Modern Christmas trees emerged in western Germany during the 16th century as Christians brought trees into their homes and decorated them with gingerbread, nuts, and apples.
“It’s the 17th century that we really get the decorating happening, and we get a movement into the festivals and the big royal courts having these trees with t gold leaf and paper decorations with candles,” Dr. Wilson said.
The custom became popular among elites and soon spread to royal courts across Europe in the early 19th century.
As Germans emigrated to other parts of the world the tradition also spread.
But in places like the United States, having a Christmas tree was often viewed as a foreign pagan custom until the mid-19th century.
While the Christmas tree originated in Germany, it was Britain’s Queen Victoria and Prince Albert who popularized it in the 1840s and 1850s.
Victoria’s mother, Princess Victoria of Saxe-Coburg-Saalfeld, was German so she grew up having a decorated tree at Christmas time. However, the idea of decorating a whole tree was not common among the British until a drawing of the royal family celebrating around a decorated Christmas tree in Windsor Castle was published by the Illustrated London News in 1848.
The popularity of Victoria and Albert was such that their every move influenced every British home, so, decking out a tree with candles, sweets and shortly thereafter, lights became an instant tradition.
It is noteworthy to mention that the same image was published two years later in the United States in Godey’s Lady’s Book, only this time Victoria’s tiara and Albert’s mustache were removed to make the image more American. It was also the first widely circulated picture of a decorated evergreen Christmas tree in the US and soon the Christmas tree was in vogue.

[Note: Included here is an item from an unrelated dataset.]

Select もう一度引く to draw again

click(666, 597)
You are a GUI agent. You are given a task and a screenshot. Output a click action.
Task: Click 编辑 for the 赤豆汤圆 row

Today, Christmas trees come in all different shapes and sizes from traditional fir to artificial – some an elaborate concoction of baubles, bubbles, Disney characters, and stuff held over from childhood, others are color-coordinated with the drapes and devan, a display that screams, “no kids allowed.”
It is a wonder that the tradition of decorating a tree is now embraced by millions of people worldwide who celebrate many different faiths and cultures. What was once a Christian symbol became a universal reminder.